# Text section
Base Plate Design Example using AISC 360-22 and ACI 318-19
Problem Statement:
Determine whether the designed column-to-base plate connection is sufficient for 30 kN tension load, 3 kN Vy shear load, and 6 kN Vz shear load.
Given Data:
Column:
Column section: W14x30
Column area: 5709.7 mm2
Column material: A992
Base Plate:
Base plate dimensions: 12 in x 12 in
Base plate thickness: 1/2 in
Base plate material: A36
Grout:
Grout Thickness: 0 mm
Concrete:
Concrete dimensions: 300 mm x 500 mm
Concrete thickness: 500 mm
Concrete material: 20.7 MPa
Cracked or Uncracked: Cracked
Anchors:
Anchor diameter: 16 mm
Effective embedment length: 400 mm
Anchor Ending: Circular Plate
Embedded plate diameter: 70 mm
Embedded plate thickness: 10 mm
Steel Material: A325N
Threads in Shear Plane: Included
Welds:
Weld size: 1/4 in
Filler metal classification: E70XX
Anchor Data (from SkyCiv Calculator):
Note:
The purpose of this design example is to demonstrate the step-by-step calculations for capacity checks involving concurrent shear and axial loads. Some of the required checks have already been discussed in the previous design examples. Please refer to the links provided in each section.

# Exercise prompt
Copy out the whole base plate design example above, word for word.

# Collected data
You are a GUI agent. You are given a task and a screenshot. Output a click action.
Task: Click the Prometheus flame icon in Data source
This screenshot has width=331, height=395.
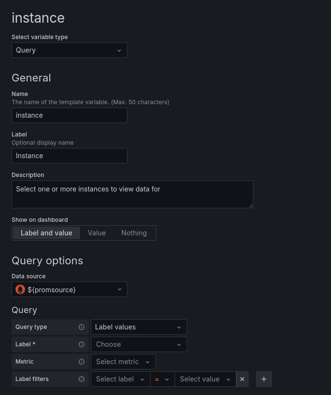pyautogui.click(x=19, y=289)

# The response
Base Plate Design Example using AISC 360-22 and ACI 318-19
Problem Statement:
Determine whether the designed column-to-base plate connection is sufficient for 30 kN tension load, 3 kN Vy shear load, and 6 kN Vz shear load.
Given Data:
Column:
Column section: W14x30
Column area: 5709.7 mm2
Column material: A992
Base Plate:
Base plate dimensions: 12 in x 12 in
Base plate thickness: 1/2 in
Base plate material: A36
Grout:
Grout Thickness: 0 mm
Concrete:
Concrete dimensions: 300 mm x 500 mm
Concrete thickness: 500 mm
Concrete material: 20.7 MPa
Cracked or Uncracked: Cracked
Anchors:
Anchor diameter: 16 mm
Effective embedment length: 400 mm
Anchor Ending: Circular Plate
Embedded plate diameter: 70 mm
Embedded plate thickness: 10 mm
Steel Material: A325N
Threads in Shear Plane: Included
Welds:
Weld size: 1/4 in
Filler metal classification: E70XX
Anchor Data (from SkyCiv Calculator):
Note:
The purpose of this design example is to demonstrate the step-by-step calculations for capacity checks involving concurrent shear and axial loads. Some of the required checks have already been discussed in the previous design examples. Please refer to the links provided in each section.